I checked, and the stuff about modding is true (you can read the EULA directly on the Steam Store page), however the Skyrim Anniversary EULA says you can only use editors or tools by Bethesda or Zenimax to make mods (if I read that correctly). I don’t think anyone really cares in Skyrim, and I don’t think anybody will care with Oblivion
The EULA also states you MUST report bugs and exploits to zenimax. It’s standard boilerplate. Nobody is enforcing this and there are already over 200 mods up.
On a scale from 1 to 10, how likely does this make it that old Oblivion mods will eventually become compatible with the remaster?

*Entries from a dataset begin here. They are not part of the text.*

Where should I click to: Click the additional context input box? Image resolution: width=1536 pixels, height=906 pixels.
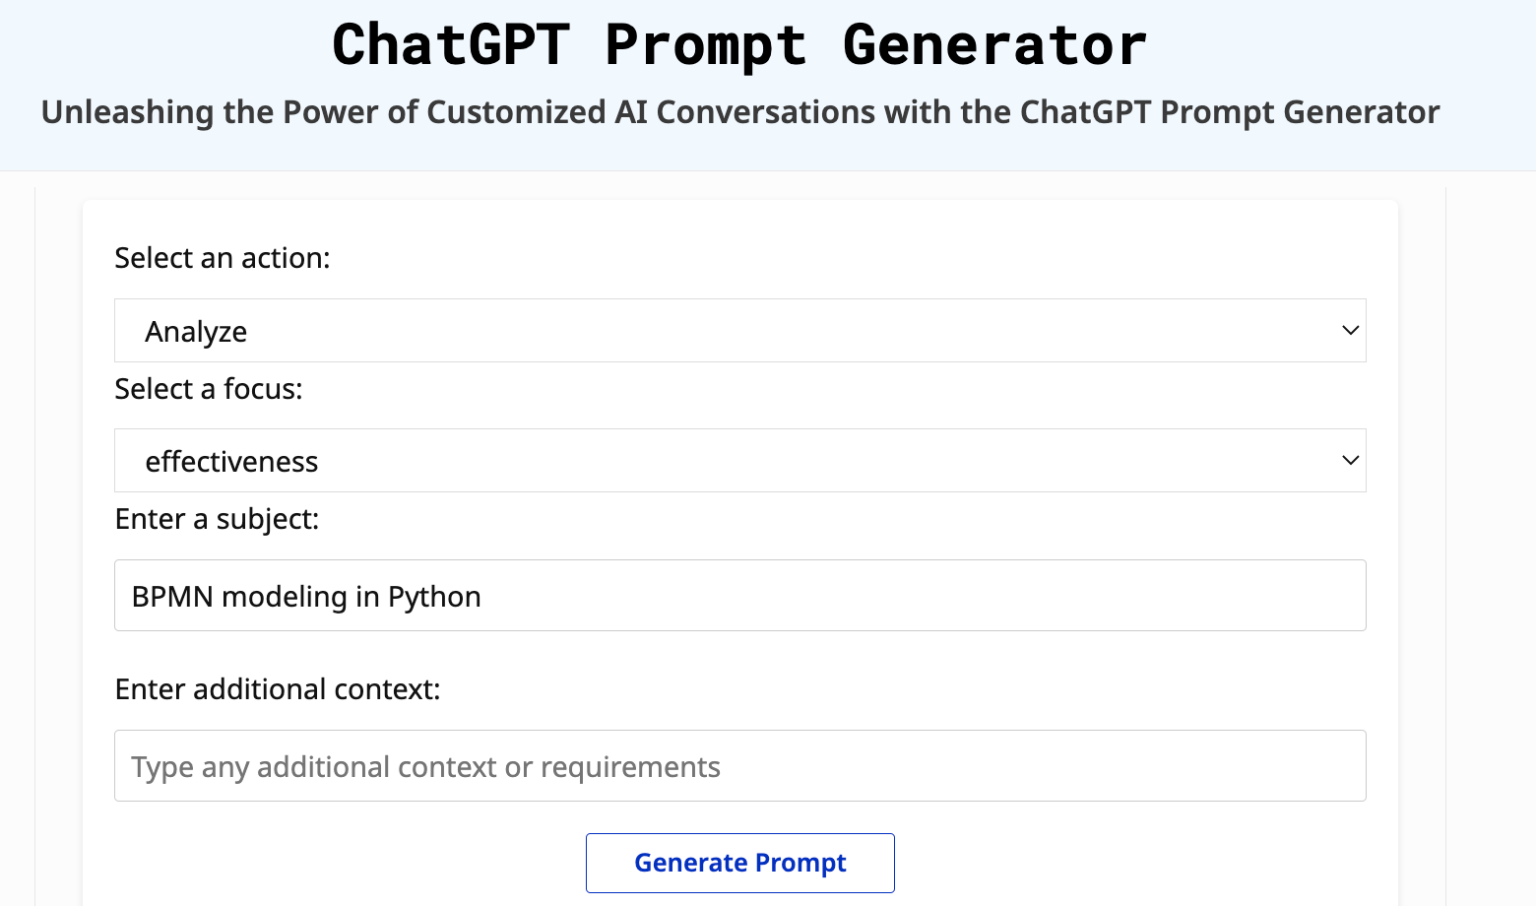(740, 766)
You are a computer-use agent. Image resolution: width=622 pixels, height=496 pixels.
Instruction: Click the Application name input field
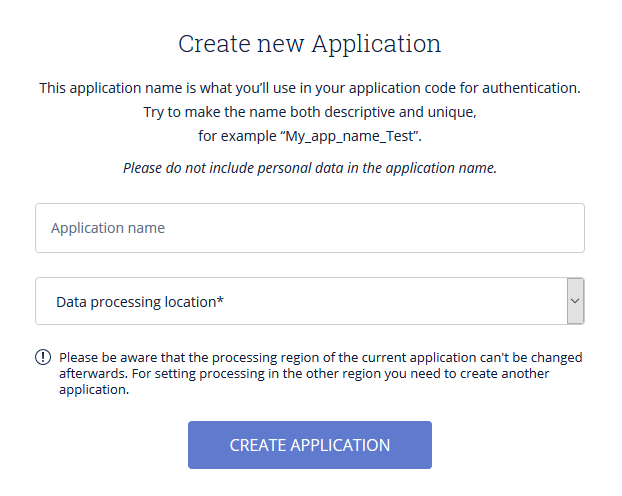pyautogui.click(x=309, y=229)
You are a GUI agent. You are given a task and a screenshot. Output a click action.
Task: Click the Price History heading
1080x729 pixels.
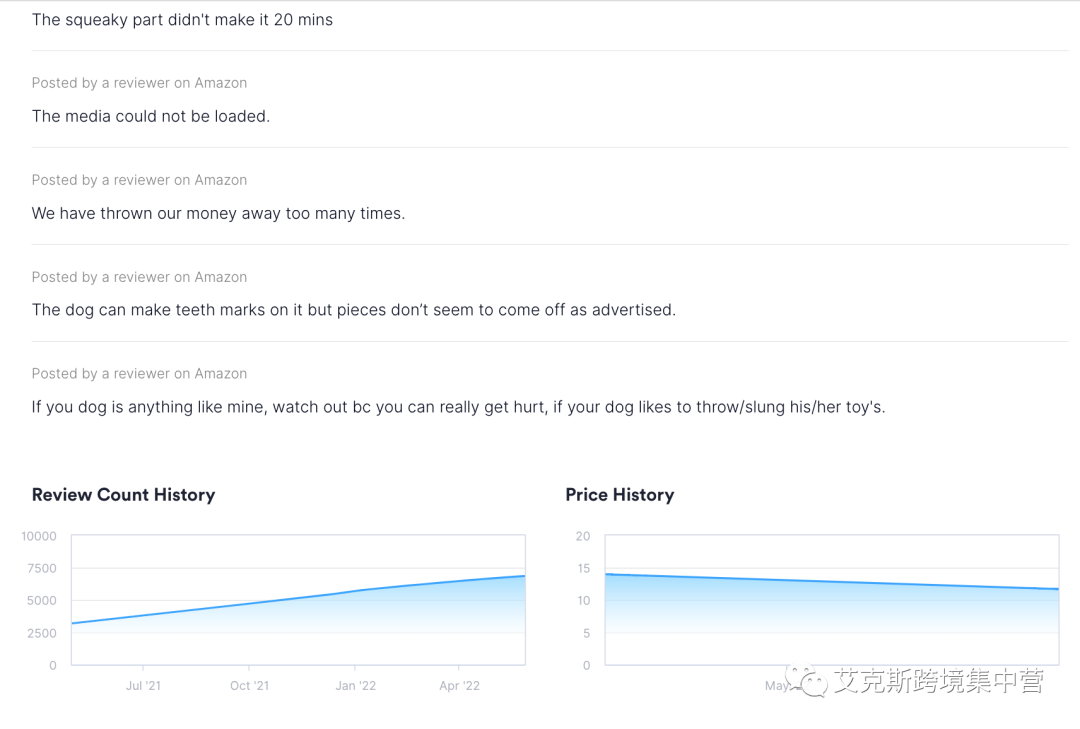pyautogui.click(x=619, y=495)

I read a Steam review that in the EULA it says there’s anticheat and no modding allowed. Not sure how that will play out.
Edit: It looks like ‘no modding’ is a standard cover your own ass policy, for Bethesda. Modding is good to go, they don’t really care.
I checked, and the stuff about modding is true (you can read the EULA directly on the Steam Store page), however the Skyrim Anniversary EULA says you can only use editors or tools by Bethesda or Zenimax to make mods (if I read that correctly). I don’t think anyone really cares in Skyrim, and I don’t think anybody will care with Oblivion
Oh ok, that’s great to know. Sounds more like a cover your own ass, protection for Bethesda then. Thanks!
Normally Bethesda relies on mods to make their games playable. So this is a big change
The EULA also states you MUST report bugs and exploits to zenimax. It’s standard boilerplate. Nobody is enforcing this and there are already over 200 mods up.
This is almost definitely legal speak for “we ain’t liable”
They don’t care if you mod for game, but they’re not opening themselves up to get sued if you download a mod and it borks your computer.
I swear I read that a lot of them already are, just need some minor tweaking if any.